Sitting in Audrey’s living room, I realized that this unborn baby already has more people loving him than has truly loved me in my entire twenty-one years of life. I have my father and a handful of close friends, and…that’s it. There’s nobody else. My dad’s parents passed when I was young; I’ve met them, but don’t remember them at all. He has some extended family scattered throughout the country, but nobody he or I are close to. They don’t send cards or call on holidays, and neither do we.

That’s what has caused this hollow feeling in my chest—the realization that I have so few truly meaningful relationships in my life, and even those are feeling tenuous. Audrey lives twelve hours away, and my two close college friends have one foot out the door. Callie wants to move to Chicago after graduation, and Maverick is going to be drafted by a professional baseball team next summer. And what if the worst happened and something happened to one of my small circle?
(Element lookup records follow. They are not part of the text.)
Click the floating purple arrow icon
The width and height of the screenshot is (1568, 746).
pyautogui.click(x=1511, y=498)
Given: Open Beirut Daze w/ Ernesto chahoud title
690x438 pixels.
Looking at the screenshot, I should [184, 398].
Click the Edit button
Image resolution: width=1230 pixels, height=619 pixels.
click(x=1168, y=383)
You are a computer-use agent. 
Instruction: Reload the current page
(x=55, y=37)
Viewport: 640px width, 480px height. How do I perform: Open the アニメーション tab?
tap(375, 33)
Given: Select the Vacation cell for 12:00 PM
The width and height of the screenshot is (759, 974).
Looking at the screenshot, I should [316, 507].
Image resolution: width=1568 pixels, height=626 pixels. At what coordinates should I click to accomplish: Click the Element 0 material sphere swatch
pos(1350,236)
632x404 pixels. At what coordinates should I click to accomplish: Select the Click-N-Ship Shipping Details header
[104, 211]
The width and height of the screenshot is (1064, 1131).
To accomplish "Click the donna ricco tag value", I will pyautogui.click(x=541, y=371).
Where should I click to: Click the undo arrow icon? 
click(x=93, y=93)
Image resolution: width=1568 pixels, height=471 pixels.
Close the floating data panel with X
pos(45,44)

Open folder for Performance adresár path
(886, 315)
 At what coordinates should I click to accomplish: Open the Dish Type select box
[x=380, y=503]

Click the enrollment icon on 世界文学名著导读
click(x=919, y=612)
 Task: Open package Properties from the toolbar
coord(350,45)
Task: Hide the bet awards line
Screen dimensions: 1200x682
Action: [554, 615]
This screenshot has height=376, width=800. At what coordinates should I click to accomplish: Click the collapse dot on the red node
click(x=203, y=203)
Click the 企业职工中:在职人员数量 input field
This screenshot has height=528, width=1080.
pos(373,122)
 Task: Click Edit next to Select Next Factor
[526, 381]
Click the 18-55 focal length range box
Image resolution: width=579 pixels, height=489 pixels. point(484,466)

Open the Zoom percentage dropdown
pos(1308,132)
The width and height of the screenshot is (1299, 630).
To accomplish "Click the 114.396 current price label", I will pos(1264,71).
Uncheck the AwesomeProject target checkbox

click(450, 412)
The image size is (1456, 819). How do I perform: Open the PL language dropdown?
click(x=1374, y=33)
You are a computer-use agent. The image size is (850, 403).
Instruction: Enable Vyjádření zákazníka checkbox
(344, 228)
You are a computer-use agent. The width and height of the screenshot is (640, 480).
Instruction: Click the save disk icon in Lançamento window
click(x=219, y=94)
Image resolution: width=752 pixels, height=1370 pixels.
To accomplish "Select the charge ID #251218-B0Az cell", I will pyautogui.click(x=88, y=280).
Especially my dad. Just the thought makes my body go cold. I don’t know my place in the world without my father—it's why I chose to go to Iowa State, thirty minutes from Des Moines, instead of the school in Colorado I’d always planned to attend.

I want what Audrey has. What her nephew has. I want a life where there’s no way I will ever be alone.

These thoughts churn through my mind throughout the entire drive, and when I pull into my dad’s driveway, I barely remember getting there. I’m going back to school later, so I only bring my keys and my phone with me into the house. The couch looks inviting, but I decide to go upstairs to my old room so I can lay down in a bed.

I’m halfway up the stairs when my dad’s voice comes out of nowhere, making me jump. “Zay-Zay? Is that you?”

Pressing a hand to my chest, I walk into his office. He’s behind his computer monitor, peering at me over the top of it.

“You scared me. I thought you’d be at work.”

Dad leans back in his desk chair, stretching as he does. He’s wearing pajamas and glasses instead of contacts. It looks like he’s trimmed his short beard since the last time I saw him. “I took off today. I have a guy coming to look at the water heater. Why aren’t you at school?”

“I barely slept on the train.” I cross the room and lean over to give him a hug. When his arms go around me, I instantly feel a little bit better. “I was afraid I’d fall asleep at the wheel if I tried to go all the way to Ames.”